This guide provides comprehensive instructions for deploying and operating Kogaro in production environments.
Kogaro is a Kubernetes validation agent that continuously monitors cluster resources for configuration hygiene issues. It detects dangling references that can cause silent failures and provides comprehensive observability through metrics and logging.
Before deploying Kogaro, ensure you have:
- Kubernetes cluster (v1.20+)
- kubectl configured with cluster access
- Helm 3.x installed
- Container registry access (if using private registry)
- Cluster permissions to create ClusterRoles and ClusterRoleBindings
The Helm chart provides the most flexible and production-ready deployment method.
# Add the repository (if published to a Helm repo)
# helm repo add kogaro https://charts.kogaro.io
# Or install from local chart
git clone https://github.com/topiaruss/kogaro.git
cd kogaro
# Install with default configuration
helm install kogaro charts/kogaro --namespace kogaro-system --create-namespace# Create custom values file
cat > kogaro-values.yaml << EOF
image:
repository: registry.ogaro.com/kogaro
tag: "0.1.1"
pullPolicy: IfNotPresent
imagePullSecrets:
- name: registry-credentials
validation:
enableIngressValidation: true
enableConfigMapValidation: true
enableSecretValidation: true
enablePVCValidation: true
enableServiceAccountValidation: false # Can be noisy
scanInterval: "5m"
resources:
limits:
cpu: 500m
memory: 256Mi
requests:
cpu: 100m
memory: 128Mi
metrics:
enabled: true
serviceMonitor:
enabled: true
interval: 30s
nodeSelector:
kubernetes.io/os: linux
tolerations:
- key: node-role.kubernetes.io/control-plane
effect: NoSchedule
EOF
# Install with custom values
helm install kogaro charts/kogaro \
--namespace kogaro-system \
--create-namespace \
--values kogaro-values.yamlFor environments where Helm is not available:
# Render manifests
helm template kogaro charts/kogaro --namespace kogaro-system > kogaro-manifests.yaml
# Apply manifests
kubectl create namespace kogaro-system
kubectl apply -f kogaro-manifests.yamlIf using a private registry, create authentication credentials:
# Create registry secret
kubectl create secret docker-registry registry-credentials \
--docker-server=registry.ogaro.com \
--docker-username=your-username \
--docker-password=your-password \
--namespace kogaro-system
# Update Helm values to reference the secret
imagePullSecrets:
- name: registry-credentialsFor public registries, simply specify the image repository:
image:
repository: ghcr.io/topiaruss/kogaro
tag: "latest"Configure which validations to enable based on your environment:
validation:
# Core validations (recommended to keep enabled)
enableIngressValidation: true # Validates Ingress → IngressClass, Service references
enableConfigMapValidation: true # Validates Pod → ConfigMap references
enableSecretValidation: true # Validates Pod → Secret, Ingress → TLS Secret references
enablePVCValidation: true # Validates Pod → PVC, PVC → StorageClass references
# Optional validations
enableServiceAccountValidation: false # Can be noisy in dynamic environments
# Scan frequency
scanInterval: "5m" # How often to run validation (1m, 5m, 15m, 1h)Important: Configure namespace exclusions early in your deployment to reduce noise and focus on application-specific issues.
Kogaro validates all namespaces by default, but infrastructure components often have different security and resource requirements that may trigger false positives.

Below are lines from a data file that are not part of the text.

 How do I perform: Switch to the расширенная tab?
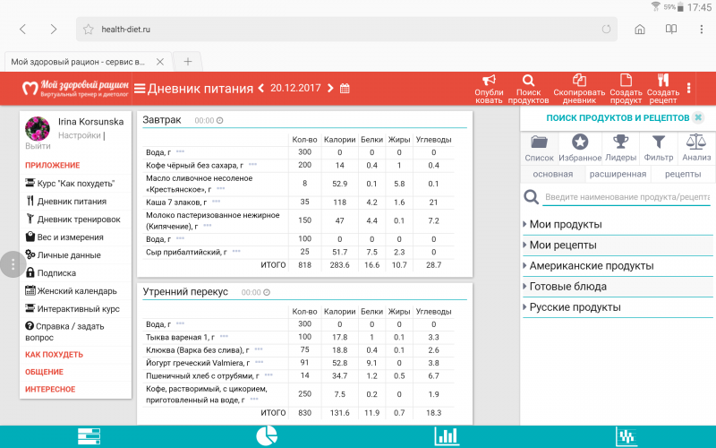click(618, 174)
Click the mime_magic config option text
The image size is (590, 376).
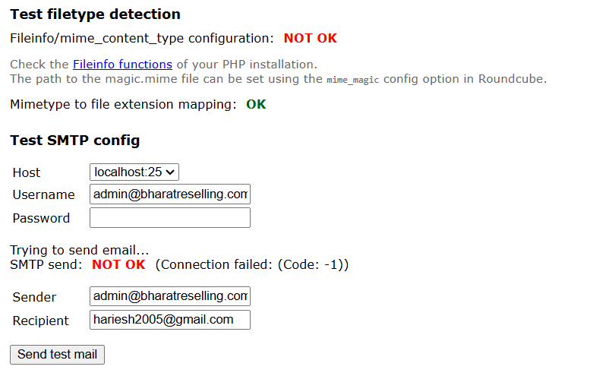(x=353, y=79)
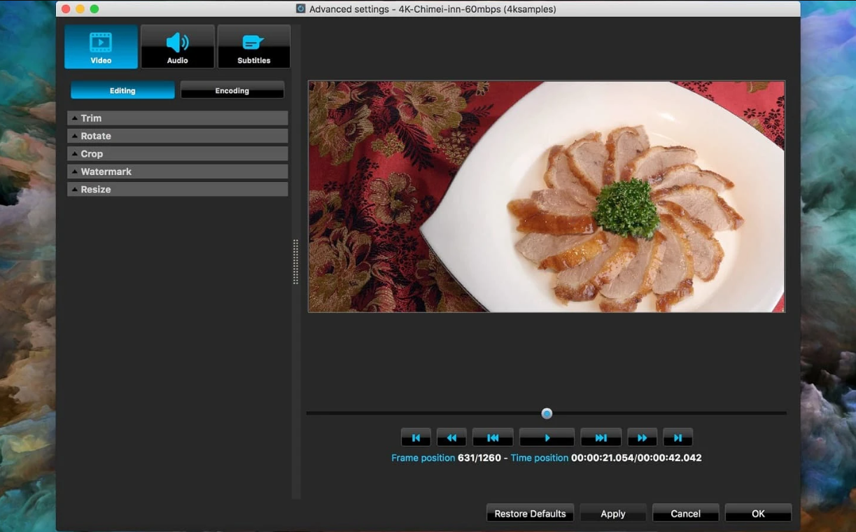Viewport: 856px width, 532px height.
Task: Click the next keyframe button right of play
Action: pos(601,438)
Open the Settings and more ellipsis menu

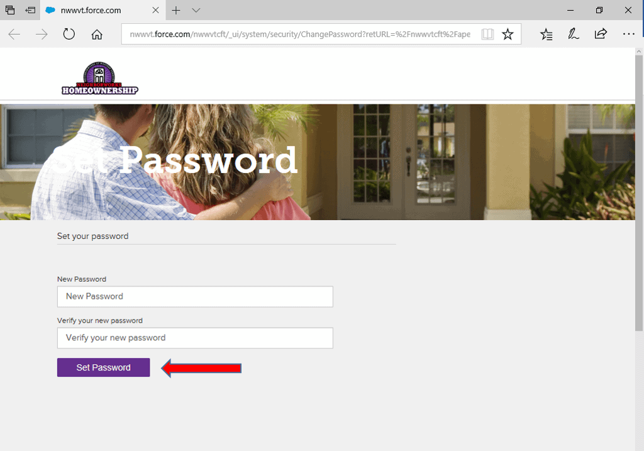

Consider excluding these infrastructure namespaces:
# Infrastructure namespaces that should typically be excluded
infrastructureNamespaces:
- cert-manager # Certificate management (requires privileged access)
- hcloud-csi # Cloud storage interface (requires privileged access)
- ingress-nginx # Ingress controller (requires privileged access)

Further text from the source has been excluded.